Remember the photo of Dad sitting on that ubiquitous pony, wearing baby knickers and a natty cap, holding a flag or whirly-gig in his little hand? I’ll bet each of us can fill in details…was he thrilled/apprehensive/frightened at the whole photographic event? Grandma, or someone else (maybe Dad himself) recalls each historic detail in rote fashion, having learned the story ages previously.

There’s a photo of Me in a small pool. I am not happy…in fact the little girl Me was screaming. Scared? Cold? Temper? Did the other little kid in the picture smack Me with that little pail he is holding?

I especially like the one of Me dressed like a private eye, leaning on a tree chatting on a little telephone.

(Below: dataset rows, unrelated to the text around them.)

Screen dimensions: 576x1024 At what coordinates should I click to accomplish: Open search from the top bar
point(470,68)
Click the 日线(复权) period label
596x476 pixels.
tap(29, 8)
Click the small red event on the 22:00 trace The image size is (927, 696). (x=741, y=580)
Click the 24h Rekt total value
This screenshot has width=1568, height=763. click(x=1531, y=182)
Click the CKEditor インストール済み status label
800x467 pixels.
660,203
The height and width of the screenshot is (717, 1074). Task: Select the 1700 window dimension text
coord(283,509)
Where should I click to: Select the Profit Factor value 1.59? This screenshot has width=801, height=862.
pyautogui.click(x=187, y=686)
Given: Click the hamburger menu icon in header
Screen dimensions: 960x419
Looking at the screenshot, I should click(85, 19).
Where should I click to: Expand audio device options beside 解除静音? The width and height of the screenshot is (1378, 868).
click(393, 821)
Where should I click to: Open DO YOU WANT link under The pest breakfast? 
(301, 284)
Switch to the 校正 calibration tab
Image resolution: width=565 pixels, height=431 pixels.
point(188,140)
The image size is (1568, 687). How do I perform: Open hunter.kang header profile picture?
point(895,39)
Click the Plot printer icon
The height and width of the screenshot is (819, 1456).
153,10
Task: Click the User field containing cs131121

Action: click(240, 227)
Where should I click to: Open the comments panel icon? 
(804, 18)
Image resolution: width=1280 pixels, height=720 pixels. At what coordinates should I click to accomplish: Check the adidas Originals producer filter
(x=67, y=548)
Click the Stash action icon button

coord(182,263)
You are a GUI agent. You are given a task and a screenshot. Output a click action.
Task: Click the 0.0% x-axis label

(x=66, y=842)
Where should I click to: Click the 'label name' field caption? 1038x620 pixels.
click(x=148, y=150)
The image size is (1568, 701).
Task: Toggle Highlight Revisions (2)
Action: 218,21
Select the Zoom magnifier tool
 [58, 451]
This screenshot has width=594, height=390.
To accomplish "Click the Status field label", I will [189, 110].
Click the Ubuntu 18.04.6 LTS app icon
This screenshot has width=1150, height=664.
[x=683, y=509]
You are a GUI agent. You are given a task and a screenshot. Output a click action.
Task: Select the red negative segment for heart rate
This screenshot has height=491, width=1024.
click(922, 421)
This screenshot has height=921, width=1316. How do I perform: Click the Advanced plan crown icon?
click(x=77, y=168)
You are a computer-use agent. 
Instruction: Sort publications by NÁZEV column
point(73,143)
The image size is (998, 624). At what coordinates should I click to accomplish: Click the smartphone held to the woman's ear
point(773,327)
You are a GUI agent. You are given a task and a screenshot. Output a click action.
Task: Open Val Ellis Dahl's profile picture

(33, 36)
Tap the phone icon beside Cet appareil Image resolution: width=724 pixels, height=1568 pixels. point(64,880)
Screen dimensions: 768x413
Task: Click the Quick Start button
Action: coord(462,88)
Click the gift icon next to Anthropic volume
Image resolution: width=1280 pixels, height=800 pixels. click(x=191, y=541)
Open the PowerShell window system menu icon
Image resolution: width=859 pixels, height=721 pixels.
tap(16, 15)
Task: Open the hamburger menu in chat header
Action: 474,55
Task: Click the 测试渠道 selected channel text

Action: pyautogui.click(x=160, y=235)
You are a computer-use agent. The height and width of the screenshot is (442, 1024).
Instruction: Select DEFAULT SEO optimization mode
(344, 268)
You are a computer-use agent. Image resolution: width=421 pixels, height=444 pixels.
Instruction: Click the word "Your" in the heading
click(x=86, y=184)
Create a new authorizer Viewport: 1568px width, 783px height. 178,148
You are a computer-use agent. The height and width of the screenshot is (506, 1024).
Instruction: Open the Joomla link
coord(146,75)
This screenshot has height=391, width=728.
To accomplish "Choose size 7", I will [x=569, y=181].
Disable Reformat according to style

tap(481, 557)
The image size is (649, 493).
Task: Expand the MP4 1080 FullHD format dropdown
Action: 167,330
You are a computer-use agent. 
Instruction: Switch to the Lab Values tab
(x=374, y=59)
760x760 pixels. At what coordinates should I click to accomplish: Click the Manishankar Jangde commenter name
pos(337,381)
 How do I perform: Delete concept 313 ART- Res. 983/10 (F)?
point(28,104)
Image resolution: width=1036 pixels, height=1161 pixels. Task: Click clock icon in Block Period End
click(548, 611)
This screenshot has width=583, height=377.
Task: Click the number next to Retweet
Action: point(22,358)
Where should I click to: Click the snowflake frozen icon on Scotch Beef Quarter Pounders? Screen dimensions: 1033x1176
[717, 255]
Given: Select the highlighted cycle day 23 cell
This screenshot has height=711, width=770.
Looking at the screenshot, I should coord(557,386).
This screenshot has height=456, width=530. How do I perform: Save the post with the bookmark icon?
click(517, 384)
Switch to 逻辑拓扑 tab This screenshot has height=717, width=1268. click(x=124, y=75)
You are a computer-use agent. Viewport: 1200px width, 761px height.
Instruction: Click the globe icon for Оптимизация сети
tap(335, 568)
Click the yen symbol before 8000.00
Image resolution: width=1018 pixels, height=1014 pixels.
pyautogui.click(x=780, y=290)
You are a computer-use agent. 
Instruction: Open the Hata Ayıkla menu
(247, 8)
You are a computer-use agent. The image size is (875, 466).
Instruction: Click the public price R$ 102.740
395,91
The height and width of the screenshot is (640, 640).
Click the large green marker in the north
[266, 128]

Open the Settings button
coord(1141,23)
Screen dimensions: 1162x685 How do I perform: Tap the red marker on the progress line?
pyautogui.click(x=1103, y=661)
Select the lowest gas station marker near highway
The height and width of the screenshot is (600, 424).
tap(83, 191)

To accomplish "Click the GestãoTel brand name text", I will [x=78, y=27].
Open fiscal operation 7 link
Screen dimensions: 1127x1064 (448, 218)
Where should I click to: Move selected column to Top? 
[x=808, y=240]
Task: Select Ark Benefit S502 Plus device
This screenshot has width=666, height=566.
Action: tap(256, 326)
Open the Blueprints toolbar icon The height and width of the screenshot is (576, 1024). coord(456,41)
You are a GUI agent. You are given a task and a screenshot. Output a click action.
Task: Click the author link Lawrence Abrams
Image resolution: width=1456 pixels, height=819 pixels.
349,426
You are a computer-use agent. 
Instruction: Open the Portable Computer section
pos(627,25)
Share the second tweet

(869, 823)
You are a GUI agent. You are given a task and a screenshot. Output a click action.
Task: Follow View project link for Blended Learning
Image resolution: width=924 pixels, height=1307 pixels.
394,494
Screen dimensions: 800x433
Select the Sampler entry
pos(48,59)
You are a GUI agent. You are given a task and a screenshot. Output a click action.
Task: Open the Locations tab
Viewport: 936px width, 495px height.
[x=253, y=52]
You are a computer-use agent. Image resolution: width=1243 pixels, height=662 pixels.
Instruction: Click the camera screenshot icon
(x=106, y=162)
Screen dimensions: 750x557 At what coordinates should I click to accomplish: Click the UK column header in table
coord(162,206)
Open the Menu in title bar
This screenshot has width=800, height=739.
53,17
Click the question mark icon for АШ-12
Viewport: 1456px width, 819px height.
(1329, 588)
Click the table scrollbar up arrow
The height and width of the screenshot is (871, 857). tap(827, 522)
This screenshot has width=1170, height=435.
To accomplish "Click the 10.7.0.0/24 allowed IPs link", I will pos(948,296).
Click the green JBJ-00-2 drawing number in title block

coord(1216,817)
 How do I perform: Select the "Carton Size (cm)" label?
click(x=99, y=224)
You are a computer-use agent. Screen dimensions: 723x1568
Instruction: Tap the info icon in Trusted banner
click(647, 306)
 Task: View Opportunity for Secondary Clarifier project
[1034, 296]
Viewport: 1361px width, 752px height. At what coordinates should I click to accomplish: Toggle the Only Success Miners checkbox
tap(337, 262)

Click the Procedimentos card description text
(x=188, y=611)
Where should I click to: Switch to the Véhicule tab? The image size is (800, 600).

OK, that’s enough of that!

In view of the fact that the Little Me is a baby,two or three…maybe four…in those pictures, obviously none of these are actual memories. They are based on information gleaned from someone else’s memory…recollections of tales of impressions of memories–that have evolved into compilations of perceptions of…sometimes numerous…people.

As for actual memories of very early age, I have managed to think up a handful of ideas that may or may not be memories.

One that I think is genuine is a circumstance that I have written about previously in this blog. I was barely five years old, and my Dad and I were enroute to California on a train. It was probably 1939. My mother and little brother were already in California.

The train stopped in the middle of the Arizona desert for some reason, and my Dad and other men on the train got off to have a smoke. Some ladies on the train looked after Little Me. I was terrified that the train would leave Dad in the desert. To this day I can summon the memory of the fear and terror of Little Me, and visions of the desert and mountainous terrain, and sand…cactus…more sand… still come unbidden when I think about my Dad, trains, California, or the Desert.

That is a memory…at least I’m 99% sure of it, because there is no other source of recollection for me. I was on the train, alone for all intents and purposes (the ladies not withstanding) and I’m sure my Dad did not worry about the situation since he had not abandoned me, and knew I was perfectly safe.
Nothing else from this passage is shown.